When we gain in awareness, then our deepest beliefs and fears may be faced honestly and squarely. We respond to what is so, to reality as it is by experience, not driven by fear, anger or other passion. Our response is what is required, according to our will, our desire to be as we are.

With this precept, our practice becomes meeting life in all its possibilities, in its newness, and its sometimes strangeness.

And while certainty, feeling "sure" is seductive, and it can make us feel safe, prayers for change, for impermanence are part of the Way. As a Mahayana practitioner notes, 'when a flower dies, we don't cry, because we know flowers are impermanent.' Understanding this, we will suffer less and be joyful more. Impermanence is not negative!
Does it then, in the Way, mean that we have to lose all that we care for? Of course not; the community remains and is important. What is also important is that we not cling so tightly to persons or things, that we fail to recognize the nature of change.
So, to gain in skillfulness and practice of the precepts, we must turn to experience, the present moment as our guide, and not simply notions or intellectual ideas.

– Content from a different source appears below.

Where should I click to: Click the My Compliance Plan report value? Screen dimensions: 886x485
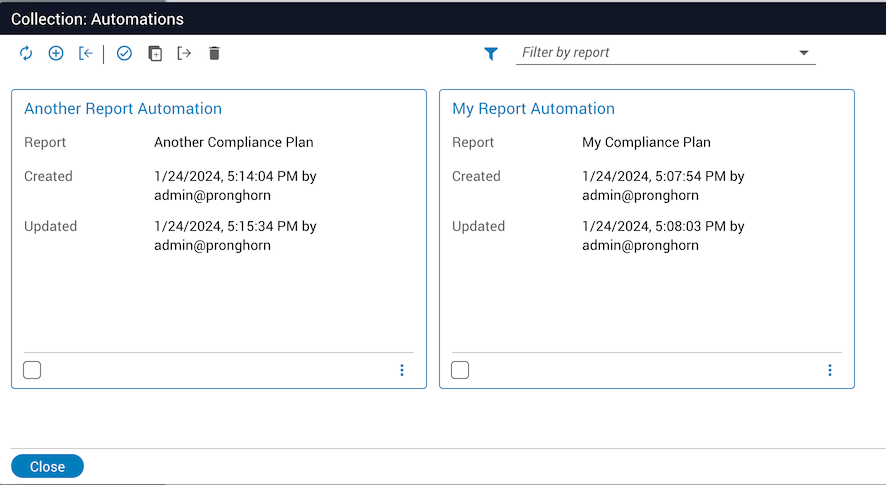point(646,142)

As Joko Beck has said, "when we experience for ourselves the transitory nature of beliefs, then it no longer has us in a strong hold. We can be freer from our requirements--freer to speak truthfully." Isn't it odd how those we care for most deeply, those who have meaning to us in our daily lives, are those for whom we most often hold deeply, and those whom we entrench in our faultfinding?

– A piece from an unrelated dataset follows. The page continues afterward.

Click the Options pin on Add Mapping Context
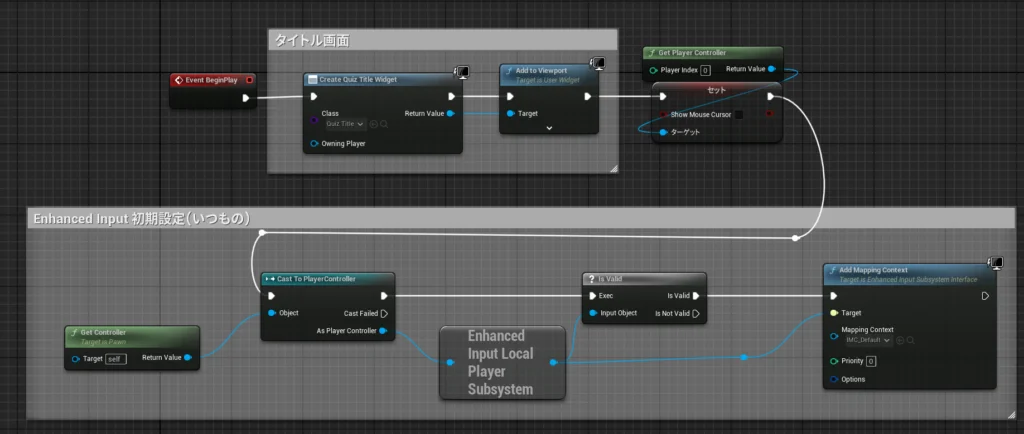The image size is (1024, 434). (834, 379)
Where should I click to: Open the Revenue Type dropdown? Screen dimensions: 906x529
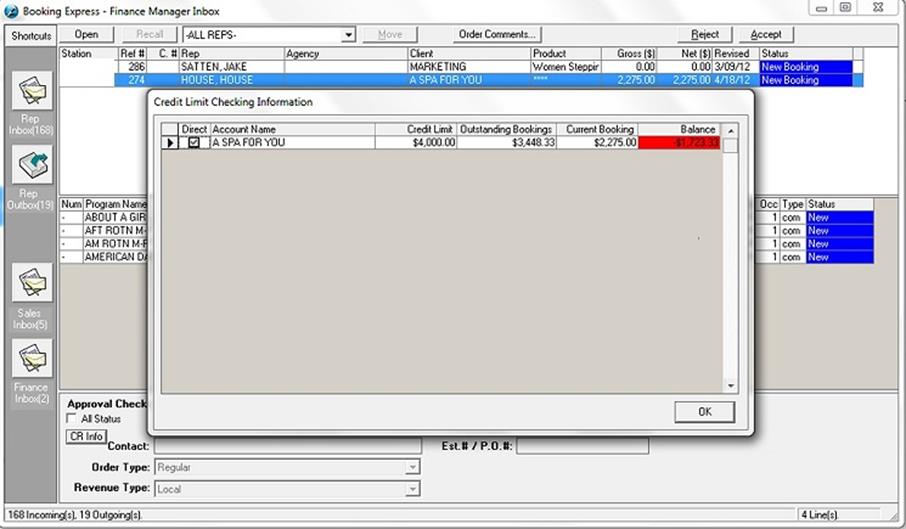412,488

This is one of the ways in which we may avoid ourselves.
We are dishonest with ourselves first before the other. By focusing not on our own experience, but on what we think must be the experience of another, we criticize, nit-pick, fault. Sometimes, most often, those negative attributes are really our own.
Our own views may thus be frozen; we may not be acting from awareness of our selves-- what are we feeling, what is my perception/experience? If we do not take the critical self view, like that of a scientist, examining our own functioning, our own organism, faultfinding gains a hold. We react to something that may not even be real at all-- at least not real beyond our own mind, and then we suffer the consequences when the world rebuffs us, as it must.


Other ways of avoiding or not being truthful are several:

*Do I add to the story my own facts, interpretations or opinions as though they are true?

Try seeing yourself as the other person whom you spoke about. How do your words fit now? What is your experience?

*Do I keep silent? Do I comment when in a group about something I know, or do I allow it to pass by?

What is your intention in keeping silent? What is your experience? Do I take some advantage from not speaking?

As you practice, keep in mind that in the Simple Mind, speaking truthfully is neither better nor worse.